The government is mulling three ways to resolve the issue of the Manila airport’s Terminal 3. One is diplomatic; another, operational; the third, judicial. Disparate as they are, all three hinge on a fourth matter: how much to pay for a facility mired in defects and corruption.
Several congressmen want an amicable settlement over the Ninoy Aquino International Airport. House Bill 806 arose from two events. One was the re-filing by German airport operator Fraport AG. of a collection suit in Washington. The other was the German government’s call, backed by the European Union, for negotiated resolution. For the congressmen, the diplomatic approach would refresh decaying ties with German and European governments and investors.
Fraport, partly owned by the German state, is the partner of build-operate-transfer Filipino contractor Piatco. In 2007 it lost its $625-million suit before the Washington-based International Center for Settlement of Investment Disputes. Upheld was the Philippine defense that Fraport (like Piatco) was un-entitled to remuneration because of fraud. ICSID rulings normally are final, but not for the world’s third biggest economy. Last January, on a technicality, the ICSID granted Fraport the right to re-arbitration. Fraport’s declaration to sue the Philippines anew worried the congressmen. While the Philippines will resubmit previous evidence of dummying, bribery and money laundering, it cannot be sure of winning again. Certain, though, are the huge defensive legal expenses. The ICSID lawsuit, and Piatco’s parallel case before the International Chamber of Commerce in Singapore, had cost the Philippines $26 million (P1.3 billion). From 2003 to 2010 foreign lawyers, licensed to practice in Washington and Singapore and experts in industrial quarrels, had to be hired; Filipino counterparts had to be dispatched abroad to explain the evidence.
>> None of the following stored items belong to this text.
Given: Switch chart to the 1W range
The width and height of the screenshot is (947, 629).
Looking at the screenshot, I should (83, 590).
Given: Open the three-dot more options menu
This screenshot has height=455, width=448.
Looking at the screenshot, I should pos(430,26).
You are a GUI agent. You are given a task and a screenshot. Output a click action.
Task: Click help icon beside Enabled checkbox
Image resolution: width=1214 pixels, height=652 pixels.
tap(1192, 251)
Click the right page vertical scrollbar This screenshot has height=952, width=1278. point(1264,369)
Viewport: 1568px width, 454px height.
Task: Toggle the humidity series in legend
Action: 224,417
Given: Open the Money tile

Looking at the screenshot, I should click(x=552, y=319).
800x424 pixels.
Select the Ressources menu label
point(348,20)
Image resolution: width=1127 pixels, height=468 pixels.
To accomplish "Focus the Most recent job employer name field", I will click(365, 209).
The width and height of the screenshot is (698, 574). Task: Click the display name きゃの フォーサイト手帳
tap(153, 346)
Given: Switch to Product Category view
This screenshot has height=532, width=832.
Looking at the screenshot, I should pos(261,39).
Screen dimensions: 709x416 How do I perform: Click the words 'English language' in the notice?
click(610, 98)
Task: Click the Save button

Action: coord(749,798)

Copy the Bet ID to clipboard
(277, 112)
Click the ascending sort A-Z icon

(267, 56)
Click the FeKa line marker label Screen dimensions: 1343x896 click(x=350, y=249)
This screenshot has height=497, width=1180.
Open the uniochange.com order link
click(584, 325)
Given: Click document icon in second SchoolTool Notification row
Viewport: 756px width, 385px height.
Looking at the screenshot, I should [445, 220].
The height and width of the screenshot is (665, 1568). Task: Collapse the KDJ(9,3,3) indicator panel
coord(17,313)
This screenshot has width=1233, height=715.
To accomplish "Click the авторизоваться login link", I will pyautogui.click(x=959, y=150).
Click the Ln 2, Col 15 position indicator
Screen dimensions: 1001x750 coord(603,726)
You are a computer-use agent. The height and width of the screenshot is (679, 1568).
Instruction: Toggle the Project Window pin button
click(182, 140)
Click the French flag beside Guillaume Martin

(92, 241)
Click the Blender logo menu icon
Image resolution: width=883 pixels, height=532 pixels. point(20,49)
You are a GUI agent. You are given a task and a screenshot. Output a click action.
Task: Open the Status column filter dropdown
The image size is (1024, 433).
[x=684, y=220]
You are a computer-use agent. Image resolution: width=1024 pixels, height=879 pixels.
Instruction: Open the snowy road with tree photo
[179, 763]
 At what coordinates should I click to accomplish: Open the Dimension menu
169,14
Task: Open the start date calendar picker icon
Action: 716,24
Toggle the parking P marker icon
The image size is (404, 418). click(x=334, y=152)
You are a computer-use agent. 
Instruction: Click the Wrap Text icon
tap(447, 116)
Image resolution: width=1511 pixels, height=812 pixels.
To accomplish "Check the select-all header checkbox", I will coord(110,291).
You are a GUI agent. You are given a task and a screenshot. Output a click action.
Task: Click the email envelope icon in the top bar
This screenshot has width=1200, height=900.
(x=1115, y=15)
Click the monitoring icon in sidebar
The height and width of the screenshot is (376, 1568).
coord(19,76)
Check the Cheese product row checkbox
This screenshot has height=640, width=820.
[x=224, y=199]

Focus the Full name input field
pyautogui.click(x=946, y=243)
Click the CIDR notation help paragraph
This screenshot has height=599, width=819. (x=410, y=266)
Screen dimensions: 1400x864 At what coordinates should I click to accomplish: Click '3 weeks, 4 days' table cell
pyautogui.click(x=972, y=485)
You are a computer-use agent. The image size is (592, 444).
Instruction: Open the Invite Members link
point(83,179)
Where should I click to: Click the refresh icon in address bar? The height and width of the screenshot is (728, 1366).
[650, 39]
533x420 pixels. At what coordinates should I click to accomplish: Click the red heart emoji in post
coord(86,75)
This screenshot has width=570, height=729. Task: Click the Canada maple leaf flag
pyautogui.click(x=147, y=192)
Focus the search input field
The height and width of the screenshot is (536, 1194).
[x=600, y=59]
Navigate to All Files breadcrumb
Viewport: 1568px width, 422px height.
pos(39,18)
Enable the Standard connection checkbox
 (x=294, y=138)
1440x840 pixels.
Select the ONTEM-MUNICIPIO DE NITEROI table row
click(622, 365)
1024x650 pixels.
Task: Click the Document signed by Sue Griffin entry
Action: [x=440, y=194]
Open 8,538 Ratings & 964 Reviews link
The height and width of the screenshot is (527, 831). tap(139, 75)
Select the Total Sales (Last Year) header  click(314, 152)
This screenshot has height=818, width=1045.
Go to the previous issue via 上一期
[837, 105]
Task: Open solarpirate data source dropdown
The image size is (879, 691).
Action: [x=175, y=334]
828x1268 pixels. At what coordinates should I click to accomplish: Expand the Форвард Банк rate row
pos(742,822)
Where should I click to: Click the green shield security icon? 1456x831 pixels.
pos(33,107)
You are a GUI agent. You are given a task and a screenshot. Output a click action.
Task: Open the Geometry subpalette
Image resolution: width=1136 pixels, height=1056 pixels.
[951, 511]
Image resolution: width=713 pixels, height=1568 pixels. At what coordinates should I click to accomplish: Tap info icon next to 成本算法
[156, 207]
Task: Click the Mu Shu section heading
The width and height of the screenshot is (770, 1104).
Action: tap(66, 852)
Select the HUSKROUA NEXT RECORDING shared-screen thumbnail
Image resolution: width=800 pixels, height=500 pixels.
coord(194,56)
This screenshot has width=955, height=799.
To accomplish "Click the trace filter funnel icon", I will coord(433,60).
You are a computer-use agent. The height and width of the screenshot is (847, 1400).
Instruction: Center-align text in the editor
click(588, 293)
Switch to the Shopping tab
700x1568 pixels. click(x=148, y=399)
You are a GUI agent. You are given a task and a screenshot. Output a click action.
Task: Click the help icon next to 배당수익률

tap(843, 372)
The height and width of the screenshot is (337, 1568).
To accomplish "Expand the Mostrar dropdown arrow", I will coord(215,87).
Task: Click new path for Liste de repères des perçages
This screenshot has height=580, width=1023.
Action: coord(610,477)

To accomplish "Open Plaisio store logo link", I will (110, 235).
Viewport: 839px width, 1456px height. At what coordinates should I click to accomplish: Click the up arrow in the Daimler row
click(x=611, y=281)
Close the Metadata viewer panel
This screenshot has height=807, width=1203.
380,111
Striking a compromise would not be easy. Any deal must first hurdle the question of how much. Here Fraport and Piatco widely differ with each other, much more with the Philippine government. While Fraport had demanded $625 million in Washington, Piatco asked for $1.7 billion in Singapore (it also lost its case, in 2010). When the government expropriated the facility in 2004, it estimated the 96-percent construction to have cost $149 million. Deductible from this is $53 million (P3 billion) that the government paid Piatco in 2006 for the court to grant a writ of possession. That leaves a balance of $96 million, as far as government is concerned. The writ allowed the Manila International Airport Authority partially to open NAIA-3 to two airlines. Piatco is trying to collect usage rent, but the Office of the Solicitor General objects.
The Department of Transportation and Communications, meanwhile, wants the NAIA-3 fully operational by December. Only half the terminal is presently in use under the writ of possession. Engineers deem the other half inoperable because of shoddy work, inferior materials, and Piatco’s withholding of the computer network. The DOTC has initiated contact with the original constructor, Takenaka Corp. of Japan, to finish the four-percent remaining works and correct the structural defects. But the talks focused mainly on how the Philippines legally may recompense Takenaka, with which it has no direct contract under the Piatco-Fraport agreement.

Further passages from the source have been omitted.